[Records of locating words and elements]
···
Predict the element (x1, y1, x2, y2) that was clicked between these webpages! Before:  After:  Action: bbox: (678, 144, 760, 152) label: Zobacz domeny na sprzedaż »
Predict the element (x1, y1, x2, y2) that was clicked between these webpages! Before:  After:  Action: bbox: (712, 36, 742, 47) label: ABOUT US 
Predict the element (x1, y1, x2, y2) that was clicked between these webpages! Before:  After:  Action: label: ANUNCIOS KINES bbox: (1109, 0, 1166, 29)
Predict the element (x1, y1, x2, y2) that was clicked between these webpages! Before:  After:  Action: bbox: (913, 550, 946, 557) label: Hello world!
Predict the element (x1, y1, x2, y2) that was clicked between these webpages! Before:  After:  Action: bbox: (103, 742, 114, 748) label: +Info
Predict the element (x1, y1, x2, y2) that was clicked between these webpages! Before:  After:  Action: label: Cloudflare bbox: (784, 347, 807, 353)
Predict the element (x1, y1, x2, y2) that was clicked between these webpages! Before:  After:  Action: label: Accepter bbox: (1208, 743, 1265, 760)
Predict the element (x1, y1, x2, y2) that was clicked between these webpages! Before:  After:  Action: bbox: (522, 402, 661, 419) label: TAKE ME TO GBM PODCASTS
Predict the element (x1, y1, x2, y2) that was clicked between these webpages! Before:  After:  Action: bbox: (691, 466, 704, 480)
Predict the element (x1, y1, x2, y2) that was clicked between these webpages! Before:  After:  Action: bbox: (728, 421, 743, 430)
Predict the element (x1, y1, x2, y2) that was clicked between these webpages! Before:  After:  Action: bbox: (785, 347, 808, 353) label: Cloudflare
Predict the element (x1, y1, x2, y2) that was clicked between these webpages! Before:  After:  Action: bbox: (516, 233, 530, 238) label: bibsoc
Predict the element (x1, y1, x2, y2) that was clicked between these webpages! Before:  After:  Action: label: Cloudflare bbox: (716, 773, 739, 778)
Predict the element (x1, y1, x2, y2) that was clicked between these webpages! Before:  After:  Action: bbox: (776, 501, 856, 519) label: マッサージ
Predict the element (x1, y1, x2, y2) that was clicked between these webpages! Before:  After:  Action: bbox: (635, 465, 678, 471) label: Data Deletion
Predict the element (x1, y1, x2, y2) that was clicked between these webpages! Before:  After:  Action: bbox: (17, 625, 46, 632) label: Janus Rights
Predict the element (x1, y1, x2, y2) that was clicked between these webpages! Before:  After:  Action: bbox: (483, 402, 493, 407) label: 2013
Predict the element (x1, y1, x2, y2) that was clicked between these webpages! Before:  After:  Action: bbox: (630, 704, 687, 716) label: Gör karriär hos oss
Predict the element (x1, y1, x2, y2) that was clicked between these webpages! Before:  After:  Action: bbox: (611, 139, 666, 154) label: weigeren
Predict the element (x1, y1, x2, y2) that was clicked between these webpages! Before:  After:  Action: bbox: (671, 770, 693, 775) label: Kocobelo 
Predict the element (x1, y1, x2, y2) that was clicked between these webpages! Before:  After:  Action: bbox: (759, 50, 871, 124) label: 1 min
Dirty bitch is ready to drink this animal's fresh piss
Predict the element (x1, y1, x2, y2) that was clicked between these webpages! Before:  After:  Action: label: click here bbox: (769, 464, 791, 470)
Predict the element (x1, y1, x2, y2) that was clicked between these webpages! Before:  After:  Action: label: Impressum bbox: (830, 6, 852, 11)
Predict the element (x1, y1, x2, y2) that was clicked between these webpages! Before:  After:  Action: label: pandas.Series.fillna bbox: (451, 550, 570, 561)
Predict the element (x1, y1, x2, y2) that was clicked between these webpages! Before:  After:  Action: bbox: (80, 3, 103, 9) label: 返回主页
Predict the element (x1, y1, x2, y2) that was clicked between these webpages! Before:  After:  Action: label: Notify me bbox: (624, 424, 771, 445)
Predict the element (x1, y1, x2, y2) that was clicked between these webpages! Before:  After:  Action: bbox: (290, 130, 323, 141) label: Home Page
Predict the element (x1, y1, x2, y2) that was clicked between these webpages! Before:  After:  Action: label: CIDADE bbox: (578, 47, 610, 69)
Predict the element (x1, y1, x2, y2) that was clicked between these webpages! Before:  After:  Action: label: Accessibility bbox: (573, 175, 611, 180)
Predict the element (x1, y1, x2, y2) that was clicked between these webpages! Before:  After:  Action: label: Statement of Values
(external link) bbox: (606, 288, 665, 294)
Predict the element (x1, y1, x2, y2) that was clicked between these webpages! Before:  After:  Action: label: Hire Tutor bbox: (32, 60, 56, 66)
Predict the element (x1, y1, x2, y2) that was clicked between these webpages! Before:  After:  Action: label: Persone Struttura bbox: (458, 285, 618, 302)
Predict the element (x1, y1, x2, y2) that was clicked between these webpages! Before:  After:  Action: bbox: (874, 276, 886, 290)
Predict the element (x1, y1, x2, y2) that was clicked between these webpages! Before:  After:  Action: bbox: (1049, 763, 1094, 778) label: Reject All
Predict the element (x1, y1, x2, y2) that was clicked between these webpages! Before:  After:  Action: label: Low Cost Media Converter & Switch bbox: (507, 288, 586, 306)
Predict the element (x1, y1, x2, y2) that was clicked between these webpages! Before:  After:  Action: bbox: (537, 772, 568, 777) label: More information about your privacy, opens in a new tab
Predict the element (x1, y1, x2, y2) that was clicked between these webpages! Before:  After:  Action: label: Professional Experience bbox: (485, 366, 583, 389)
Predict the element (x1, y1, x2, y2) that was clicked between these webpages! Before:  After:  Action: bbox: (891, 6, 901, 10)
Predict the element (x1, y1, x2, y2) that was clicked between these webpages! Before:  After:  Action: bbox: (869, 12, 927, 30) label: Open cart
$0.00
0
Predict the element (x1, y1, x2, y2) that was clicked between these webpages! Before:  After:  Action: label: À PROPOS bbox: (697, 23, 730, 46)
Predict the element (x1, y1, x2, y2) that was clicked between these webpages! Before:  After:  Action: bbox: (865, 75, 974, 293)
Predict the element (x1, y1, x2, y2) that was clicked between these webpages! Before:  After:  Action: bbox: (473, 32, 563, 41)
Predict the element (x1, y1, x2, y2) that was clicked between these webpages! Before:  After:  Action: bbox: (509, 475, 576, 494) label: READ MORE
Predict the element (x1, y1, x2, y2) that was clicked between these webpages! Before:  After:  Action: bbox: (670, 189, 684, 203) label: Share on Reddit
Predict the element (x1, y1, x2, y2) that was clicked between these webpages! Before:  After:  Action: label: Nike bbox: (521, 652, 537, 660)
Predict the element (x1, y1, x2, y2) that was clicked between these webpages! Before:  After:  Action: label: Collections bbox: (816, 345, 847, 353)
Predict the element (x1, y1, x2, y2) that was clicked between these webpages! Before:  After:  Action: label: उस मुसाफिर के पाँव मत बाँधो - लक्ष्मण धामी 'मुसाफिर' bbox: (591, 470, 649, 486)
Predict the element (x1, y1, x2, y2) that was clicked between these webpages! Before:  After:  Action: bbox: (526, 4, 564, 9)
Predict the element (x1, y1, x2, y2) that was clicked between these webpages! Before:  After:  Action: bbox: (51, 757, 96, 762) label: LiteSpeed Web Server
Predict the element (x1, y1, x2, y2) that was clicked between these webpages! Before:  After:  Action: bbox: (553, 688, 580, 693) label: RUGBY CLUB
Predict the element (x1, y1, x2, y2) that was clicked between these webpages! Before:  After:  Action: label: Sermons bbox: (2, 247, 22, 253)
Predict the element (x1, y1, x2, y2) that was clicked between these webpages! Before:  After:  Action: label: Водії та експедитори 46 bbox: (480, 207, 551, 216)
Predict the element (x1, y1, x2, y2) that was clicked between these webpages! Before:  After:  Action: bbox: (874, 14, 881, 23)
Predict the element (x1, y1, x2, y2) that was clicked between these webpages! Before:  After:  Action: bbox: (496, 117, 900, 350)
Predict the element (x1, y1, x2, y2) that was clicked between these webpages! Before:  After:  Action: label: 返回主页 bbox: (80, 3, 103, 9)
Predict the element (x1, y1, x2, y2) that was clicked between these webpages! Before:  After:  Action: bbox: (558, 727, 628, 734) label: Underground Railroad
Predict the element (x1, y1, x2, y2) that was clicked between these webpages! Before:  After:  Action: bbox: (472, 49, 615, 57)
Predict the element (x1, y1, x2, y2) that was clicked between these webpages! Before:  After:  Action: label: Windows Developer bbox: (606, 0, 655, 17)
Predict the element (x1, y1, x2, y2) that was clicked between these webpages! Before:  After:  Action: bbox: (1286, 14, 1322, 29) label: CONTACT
···
Requirements
Rewrite the listing from its first line through the line containing "label: ABOUT US", swapping "webpages" for "web pages" and changing nothing else.

Answer to the exercise
Predict the element (x1, y1, x2, y2) that was clicked between these web pages! Before:  After:  Action: bbox: (678, 144, 760, 152) label: Zobacz domeny na sprzedaż »
Predict the element (x1, y1, x2, y2) that was clicked between these web pages! Before:  After:  Action: bbox: (712, 36, 742, 47) label: ABOUT US 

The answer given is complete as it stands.